— start of Records for the task —

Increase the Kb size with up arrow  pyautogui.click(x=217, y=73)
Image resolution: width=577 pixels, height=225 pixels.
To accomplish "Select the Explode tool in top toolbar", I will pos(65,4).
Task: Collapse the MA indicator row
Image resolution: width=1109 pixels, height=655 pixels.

— end of Records for the task —
— start of Records for the task —

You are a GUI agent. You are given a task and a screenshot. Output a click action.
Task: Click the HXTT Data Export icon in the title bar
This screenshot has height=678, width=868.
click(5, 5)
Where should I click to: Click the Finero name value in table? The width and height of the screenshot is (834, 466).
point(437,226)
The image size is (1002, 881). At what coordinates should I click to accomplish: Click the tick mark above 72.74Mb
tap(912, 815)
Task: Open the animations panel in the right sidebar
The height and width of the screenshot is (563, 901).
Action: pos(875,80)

— end of Records for the task —

Problem statement — Rewrite everything from the line containing "Increase the Kb" down to the line containing "Image resolution: width=1109", swapping "Collapse" for "Expand" and leaving the rest untouched.

Solved exercise —
Increase the Kb size with up arrow  pyautogui.click(x=217, y=73)
Image resolution: width=577 pixels, height=225 pixels.
To accomplish "Select the Explode tool in top toolbar", I will pos(65,4).
Task: Expand the MA indicator row
Image resolution: width=1109 pixels, height=655 pixels.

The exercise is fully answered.